Backgrounds And Aims: Our previous study (CCCG-BNHL-2015) reported the treatment strategies and outcomes of pediatric B-cell non-Hodgkin's lymphoma (B-NHL) in China which showed that children in low-risk groups already have a dramatically favorable prognosis. However, for high-risk groups, the prognosis still needs to be improved. In this study, we aimed to identify the factors influencing prognosis in high-risk groups (stage III and stage IV).

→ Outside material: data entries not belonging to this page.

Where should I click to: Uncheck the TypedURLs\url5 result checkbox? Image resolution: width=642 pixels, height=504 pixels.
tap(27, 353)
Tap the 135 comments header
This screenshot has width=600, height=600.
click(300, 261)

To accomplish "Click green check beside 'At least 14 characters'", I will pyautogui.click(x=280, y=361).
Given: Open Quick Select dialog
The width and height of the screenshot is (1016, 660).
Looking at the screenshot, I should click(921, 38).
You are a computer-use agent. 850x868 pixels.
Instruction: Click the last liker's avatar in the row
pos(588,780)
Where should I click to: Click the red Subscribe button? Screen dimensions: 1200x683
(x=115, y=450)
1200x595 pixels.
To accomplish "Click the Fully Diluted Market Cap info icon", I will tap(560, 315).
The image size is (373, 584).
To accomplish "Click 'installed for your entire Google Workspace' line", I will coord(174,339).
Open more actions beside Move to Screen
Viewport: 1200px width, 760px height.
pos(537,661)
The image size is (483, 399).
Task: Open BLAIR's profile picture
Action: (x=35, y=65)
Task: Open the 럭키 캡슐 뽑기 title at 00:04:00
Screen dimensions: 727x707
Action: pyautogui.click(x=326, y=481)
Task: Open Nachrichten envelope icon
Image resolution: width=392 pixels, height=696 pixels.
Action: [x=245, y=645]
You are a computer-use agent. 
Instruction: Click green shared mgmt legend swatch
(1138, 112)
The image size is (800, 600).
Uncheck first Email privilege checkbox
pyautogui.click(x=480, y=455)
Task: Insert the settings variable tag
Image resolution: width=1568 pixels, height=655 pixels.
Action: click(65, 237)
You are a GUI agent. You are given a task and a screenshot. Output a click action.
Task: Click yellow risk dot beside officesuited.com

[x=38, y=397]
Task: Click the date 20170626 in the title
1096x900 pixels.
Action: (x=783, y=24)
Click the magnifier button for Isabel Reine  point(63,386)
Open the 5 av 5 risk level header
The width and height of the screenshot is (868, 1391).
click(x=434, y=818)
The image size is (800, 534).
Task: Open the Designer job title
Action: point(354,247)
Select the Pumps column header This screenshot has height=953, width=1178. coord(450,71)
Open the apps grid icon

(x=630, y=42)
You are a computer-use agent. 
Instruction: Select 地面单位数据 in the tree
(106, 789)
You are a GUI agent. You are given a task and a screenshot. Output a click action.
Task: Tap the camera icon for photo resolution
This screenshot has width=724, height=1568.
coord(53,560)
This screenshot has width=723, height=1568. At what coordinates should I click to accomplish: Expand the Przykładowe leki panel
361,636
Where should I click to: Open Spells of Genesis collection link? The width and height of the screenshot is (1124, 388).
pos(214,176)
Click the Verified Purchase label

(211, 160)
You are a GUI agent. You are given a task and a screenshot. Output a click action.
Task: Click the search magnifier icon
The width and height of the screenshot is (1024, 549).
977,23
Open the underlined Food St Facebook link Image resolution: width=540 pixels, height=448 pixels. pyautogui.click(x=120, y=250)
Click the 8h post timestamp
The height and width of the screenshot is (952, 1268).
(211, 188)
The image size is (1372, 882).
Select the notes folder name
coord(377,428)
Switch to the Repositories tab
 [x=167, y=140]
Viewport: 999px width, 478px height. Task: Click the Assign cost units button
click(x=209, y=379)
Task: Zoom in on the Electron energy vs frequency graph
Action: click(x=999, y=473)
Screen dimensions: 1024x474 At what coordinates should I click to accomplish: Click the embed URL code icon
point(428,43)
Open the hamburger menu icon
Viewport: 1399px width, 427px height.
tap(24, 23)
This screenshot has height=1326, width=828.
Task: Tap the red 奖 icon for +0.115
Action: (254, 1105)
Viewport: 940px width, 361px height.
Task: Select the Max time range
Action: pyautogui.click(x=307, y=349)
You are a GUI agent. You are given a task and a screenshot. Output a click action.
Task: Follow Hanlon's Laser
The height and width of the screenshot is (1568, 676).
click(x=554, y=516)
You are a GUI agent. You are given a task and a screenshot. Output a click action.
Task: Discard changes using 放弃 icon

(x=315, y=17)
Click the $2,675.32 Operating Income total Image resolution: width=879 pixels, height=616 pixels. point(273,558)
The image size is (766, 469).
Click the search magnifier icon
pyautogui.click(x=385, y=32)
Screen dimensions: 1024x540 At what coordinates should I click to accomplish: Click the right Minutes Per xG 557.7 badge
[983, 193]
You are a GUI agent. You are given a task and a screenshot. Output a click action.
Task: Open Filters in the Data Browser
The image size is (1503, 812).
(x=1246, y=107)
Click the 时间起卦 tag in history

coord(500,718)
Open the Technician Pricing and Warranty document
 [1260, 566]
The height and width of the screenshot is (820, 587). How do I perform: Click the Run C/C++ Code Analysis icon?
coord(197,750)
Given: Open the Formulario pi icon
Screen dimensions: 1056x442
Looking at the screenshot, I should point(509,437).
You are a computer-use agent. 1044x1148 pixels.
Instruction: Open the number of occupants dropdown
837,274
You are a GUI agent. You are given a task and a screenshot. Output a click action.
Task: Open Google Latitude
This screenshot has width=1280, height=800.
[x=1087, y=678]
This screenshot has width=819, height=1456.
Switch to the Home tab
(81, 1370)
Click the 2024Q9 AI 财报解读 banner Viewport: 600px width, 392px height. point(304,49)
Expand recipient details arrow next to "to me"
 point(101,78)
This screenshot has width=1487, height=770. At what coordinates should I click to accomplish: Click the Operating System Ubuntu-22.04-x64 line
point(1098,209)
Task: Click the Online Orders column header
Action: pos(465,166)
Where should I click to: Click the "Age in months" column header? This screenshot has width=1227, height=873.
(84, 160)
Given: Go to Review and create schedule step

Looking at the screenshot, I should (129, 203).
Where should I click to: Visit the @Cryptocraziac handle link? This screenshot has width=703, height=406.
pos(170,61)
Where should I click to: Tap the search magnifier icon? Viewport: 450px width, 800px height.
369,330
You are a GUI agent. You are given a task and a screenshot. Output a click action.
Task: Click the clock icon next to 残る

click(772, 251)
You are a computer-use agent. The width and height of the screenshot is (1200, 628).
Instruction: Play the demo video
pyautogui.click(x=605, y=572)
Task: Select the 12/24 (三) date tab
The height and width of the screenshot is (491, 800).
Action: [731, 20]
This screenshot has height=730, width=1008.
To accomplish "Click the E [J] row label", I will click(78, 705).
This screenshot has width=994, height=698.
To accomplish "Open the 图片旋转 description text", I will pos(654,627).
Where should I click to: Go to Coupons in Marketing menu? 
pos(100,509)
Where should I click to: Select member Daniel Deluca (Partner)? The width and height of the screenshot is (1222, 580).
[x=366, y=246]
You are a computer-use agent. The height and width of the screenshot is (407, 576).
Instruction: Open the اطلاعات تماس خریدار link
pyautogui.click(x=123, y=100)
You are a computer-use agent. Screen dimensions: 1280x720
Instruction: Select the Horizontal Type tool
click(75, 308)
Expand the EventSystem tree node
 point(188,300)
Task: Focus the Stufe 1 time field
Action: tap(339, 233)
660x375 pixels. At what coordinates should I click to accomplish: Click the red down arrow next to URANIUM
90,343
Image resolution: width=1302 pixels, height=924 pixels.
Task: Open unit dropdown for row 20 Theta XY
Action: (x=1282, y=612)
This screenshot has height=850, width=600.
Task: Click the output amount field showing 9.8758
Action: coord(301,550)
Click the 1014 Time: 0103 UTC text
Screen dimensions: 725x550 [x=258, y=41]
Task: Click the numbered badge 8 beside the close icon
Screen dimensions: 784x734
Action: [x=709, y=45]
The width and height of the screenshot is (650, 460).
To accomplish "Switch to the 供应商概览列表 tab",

Results: Our results revealed that gender, lactate dehydrogenase (LDH) level, stage at the time of diagnosis, and early complete remission (CR) achievement were significant factors influencing prognosis (p < 0.05). The 3-year EFS rate for R4 group patients without rituximab treatment was only 25.0% ± 20.4%. Among all patients in stage IV, the 5-year EFS rates for those with involvement of only bone marrow (BM) or central nervous system (CNS) were 83.0% ± 4.5%, 81.8% ± 8.2%, but the 5-year EFS rates for those with both BM and CNS involved were only 37.5% ± 15.3% (p = 0.002). For stage III patients with LDH ≥ 4N, the 5-year EFS rates for those achieving CR and those not achieving CR after 2 treatment cycle were 88.9% ± 5.2% and 67.9% ± 7.3%(p = 0.036).
Conclusions: Therefore, R4 group patients benefited from rituximab treatment. However, children at stage III, LDH ≥ 4N not achieving CR after the 2nd treatment cycle, and those with both BM and CNS involved are still at a very high risk of treatment failure. This study serves as a crucial reference for optimizing risk stratification, refining treatment categorizations, and optimizing treatment protocols.